- [What you should do]:
Convert the items below into a JSON list of strings, one string per line, skipping blank lines. Omit the pictures.

Stored items
______________________________

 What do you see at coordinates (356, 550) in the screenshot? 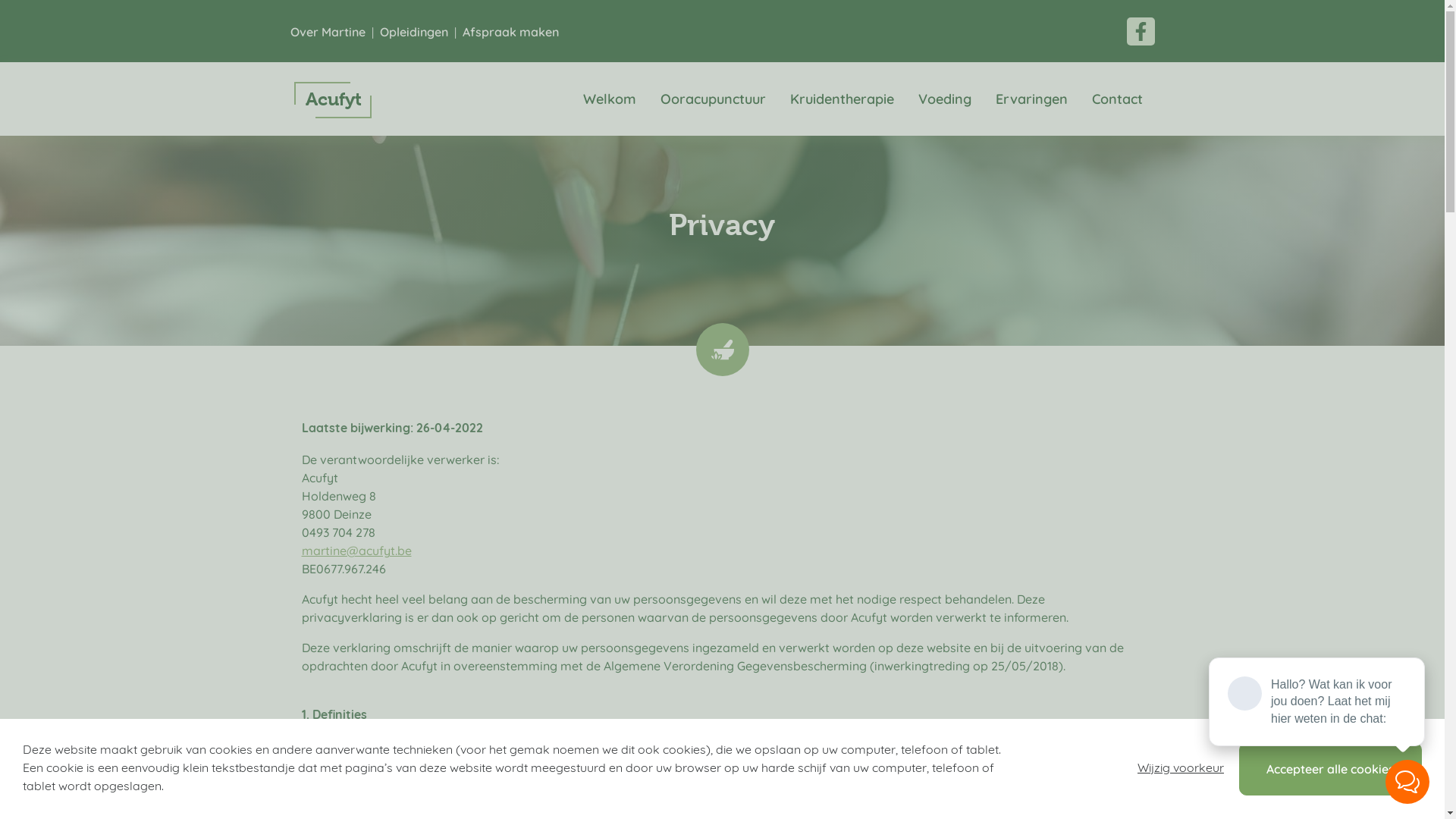
I see `'martine@acufyt.be'` at bounding box center [356, 550].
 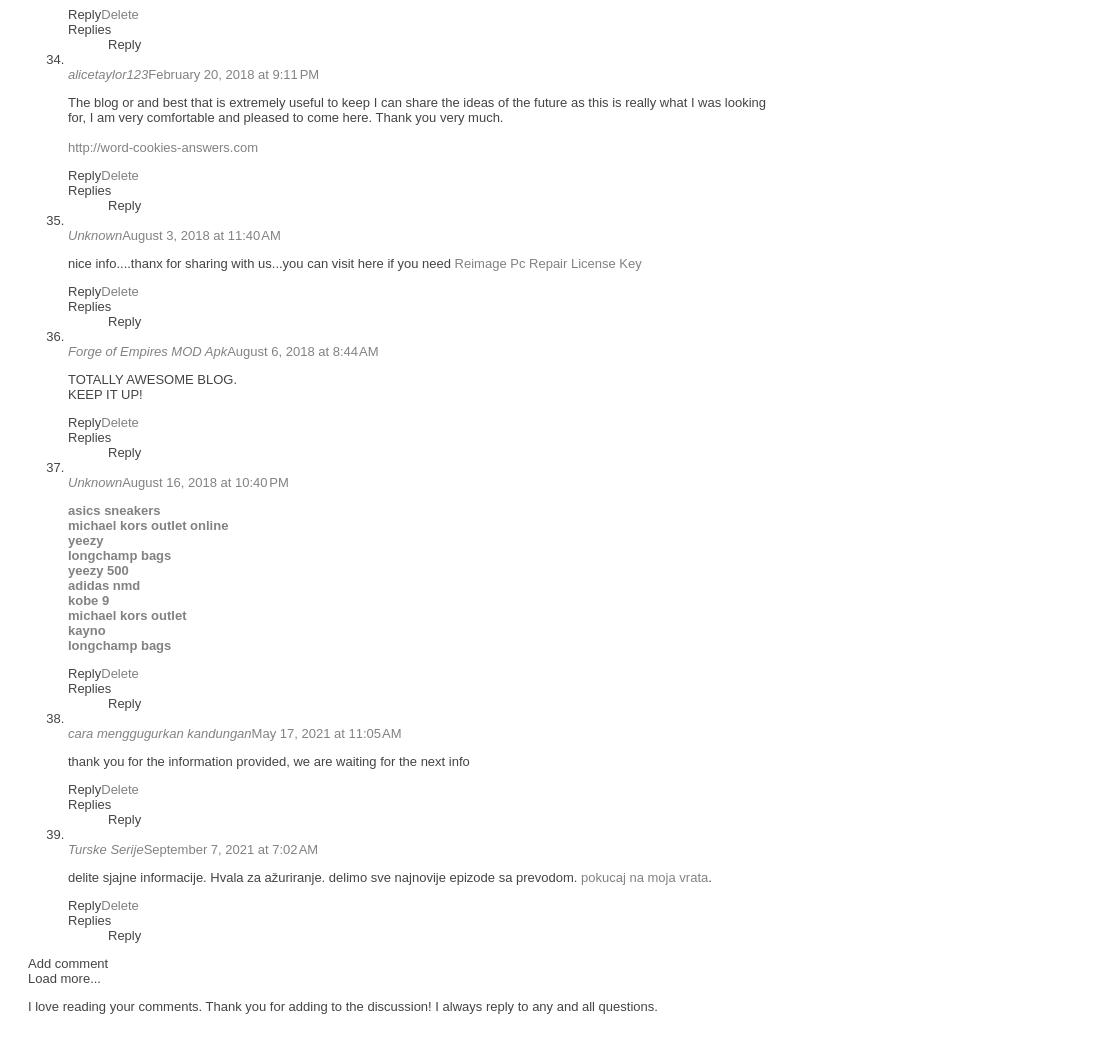 I want to click on 'February 20, 2018 at 9:11 PM', so click(x=232, y=73).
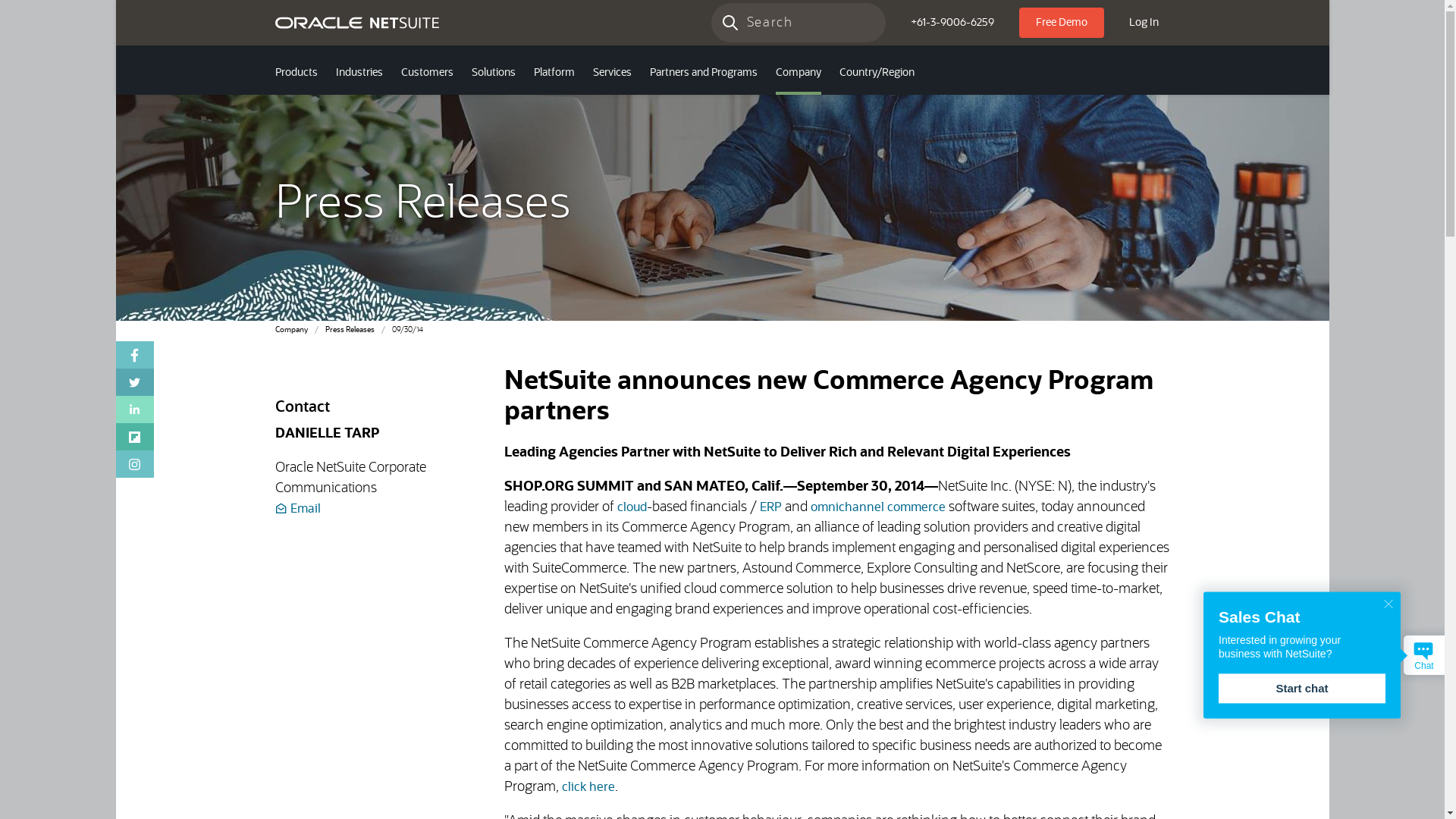 The height and width of the screenshot is (819, 1456). What do you see at coordinates (1301, 688) in the screenshot?
I see `'Start chat'` at bounding box center [1301, 688].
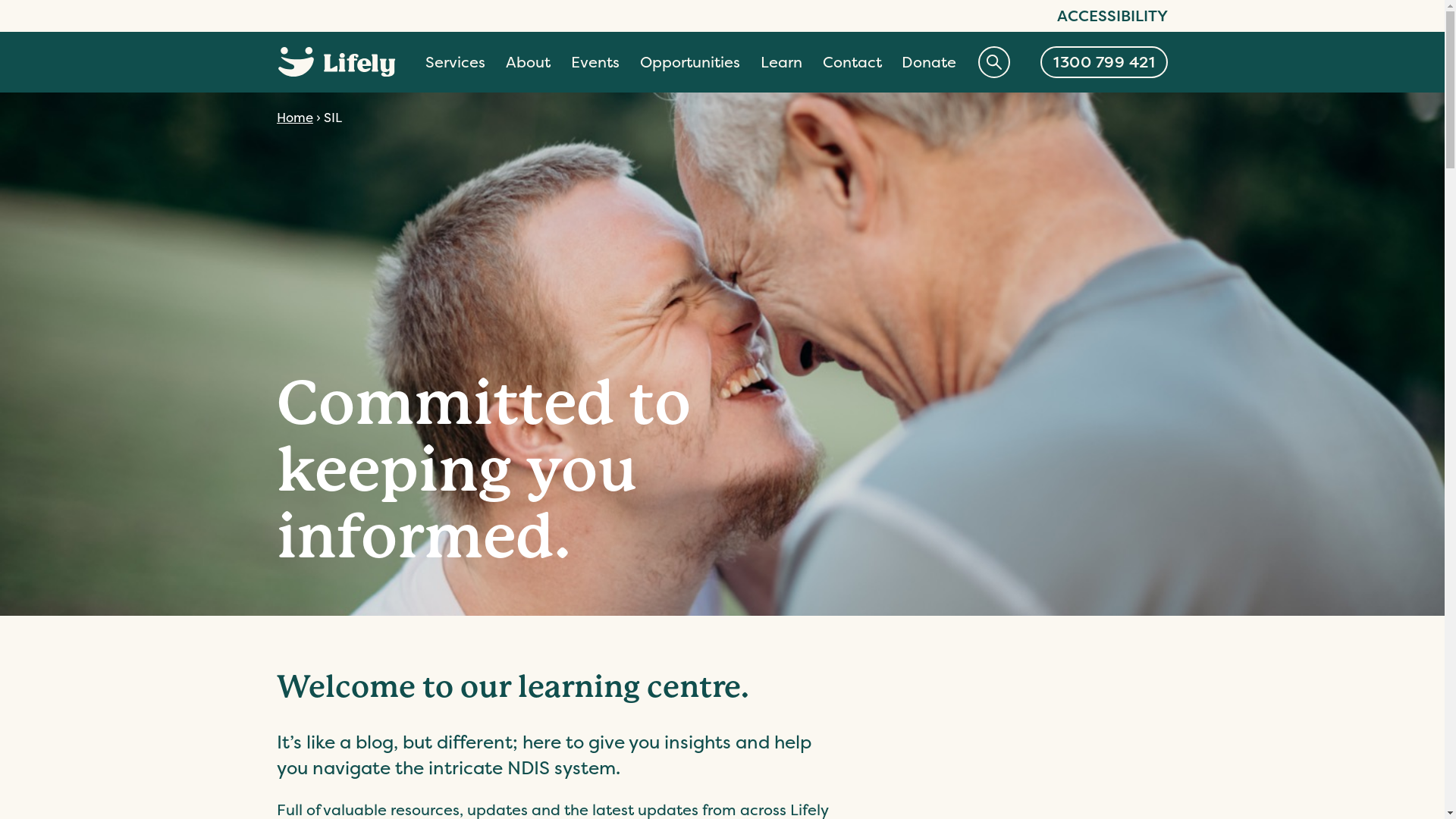 The height and width of the screenshot is (819, 1456). What do you see at coordinates (1112, 15) in the screenshot?
I see `'ACCESSIBILITY'` at bounding box center [1112, 15].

______________________________

- [The output]:
[
  " What do you see at coordinates (356, 550) in the screenshot? ",
  "I see `'martine@acufyt.be'` at bounding box center [356, 550].",
  "  I want to click on 'February 20, 2018 at 9:11 PM', so click(x=232, y=73).",
  " The height and width of the screenshot is (819, 1456). What do you see at coordinates (1301, 688) in the screenshot?",
  "I see `'Start chat'` at bounding box center [1301, 688].",
  " The height and width of the screenshot is (819, 1456). What do you see at coordinates (1112, 15) in the screenshot?",
  "I see `'ACCESSIBILITY'` at bounding box center [1112, 15]."
]